The deserts of Southern California are dreaming places where one comes face to face with the sublime desolation of nature. Just inside the southern entrance of Death Valley National Park is Zabriskie Point, a mesa overlooking a spread of alluvial fans that gave Michelangelo Antonioni the name of his 1970 cult film. (“In that portion of the film,” Antonioni once explained, “I needed to surround the characters with a lunar-type landscape, to suggest solitude.”) Other films, including Spartacus and Robinson Crusoe on Mars, were also filmed here, and in 1975, philosopher Michel Foucault dropped LSD in the desert for the first time, an experience that he claimed profoundly changed his life and his thinking.

Here, on the outskirts of these national deserts, is where you find the dreamers.

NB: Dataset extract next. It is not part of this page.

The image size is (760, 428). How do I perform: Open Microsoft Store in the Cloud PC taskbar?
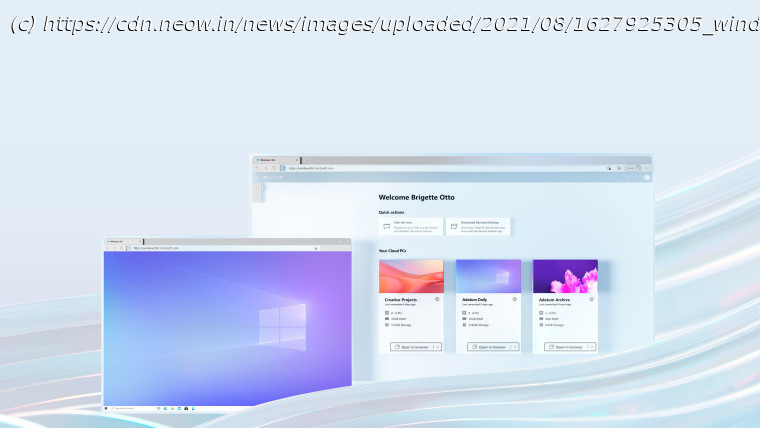pos(186,409)
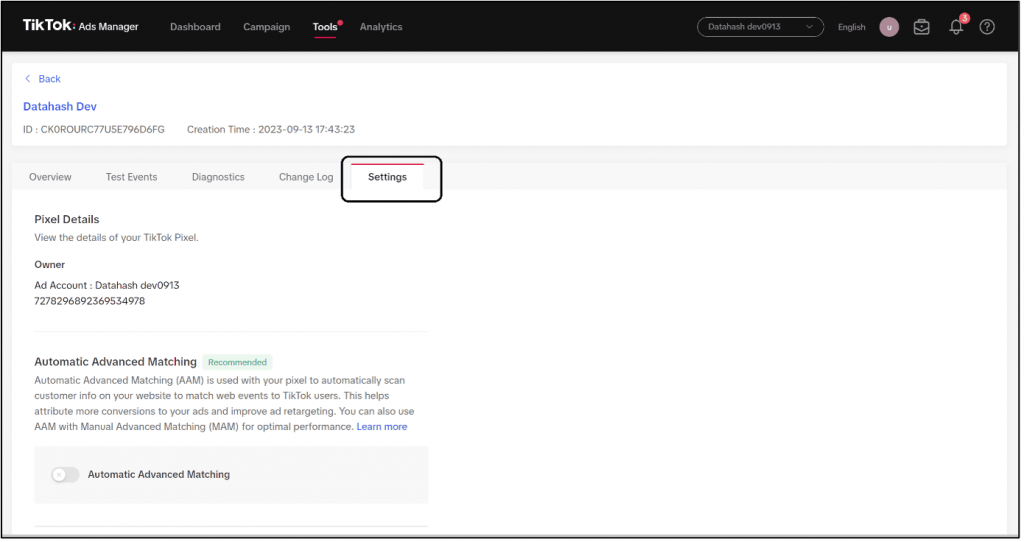Open the Dashboard menu

(x=195, y=27)
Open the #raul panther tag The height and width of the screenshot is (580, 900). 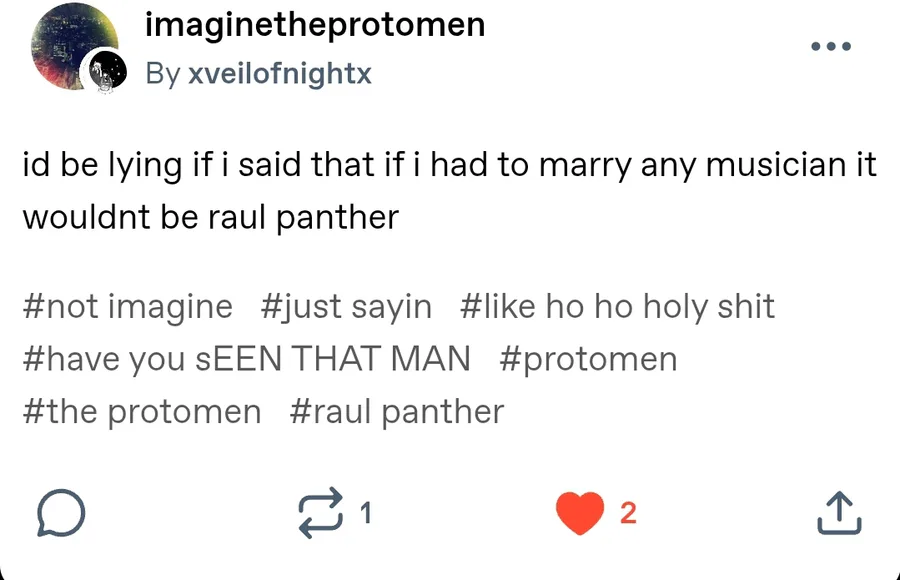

Look closely and you’ll see that the desert is dotted with strange outposts forged by sun-blasted visionaries. Near the Salton Sea is Salvation Mountain, a glorious work of folk art by Leonard Knight, who moved out here to devote his life to painting an elaborate Technicolor love letter to Jesus. Further out in Joshua Tree, you’ll find a series of boulders with gnomic sayings carved on them by John Samuelson (“GOD MADE MAN BUT HENRY FORD PUT WHEELS UNDER ‘EM”), who lived here before killing two men in a bar fight and being declared insane. But of all the strange outposts in these deserts, none are quite like the Amargosa Opera House. Sitting at the southeastern tip of Death Valley National Park, it embodies all of the possibilities, the strangeness, the fragility of this arid dreamland.

•••

Death Valley Junction began life as a company town for the Pacific Coast Borax Company. At one point, the Tonopah and Tidewater Railroad connected to a branch line out to the borax deposits of the company’s Lila C. Mine in nearby Ryan; the borax was brought back to Death Valley Junction, where it was ground and roasted 24 hours a day. A 1920 Harper’s piece by Zane Gray spoke of “intolerable” conditions in which men could last only six months before they “killed themselves outright or impaired their strength, and when they were gone or rendered useless others were found to take their places.” The article embarrassed the company enough that, in 1924, it built a civic center for its workers, including sleeping quarters, a gymnasium and billiard hall, an ice cream parlor and a meeting hall that was known as Corkhill Hall. But the mine closed down three years later, and the Pacific Coast Borax Company left Death Valley Junction, turning its civic center into a hotel. After the Tonopah and Tidewater removed its rails, though, the visitors dried up and Death Valley Junction—no longer a junction—became a ghost town.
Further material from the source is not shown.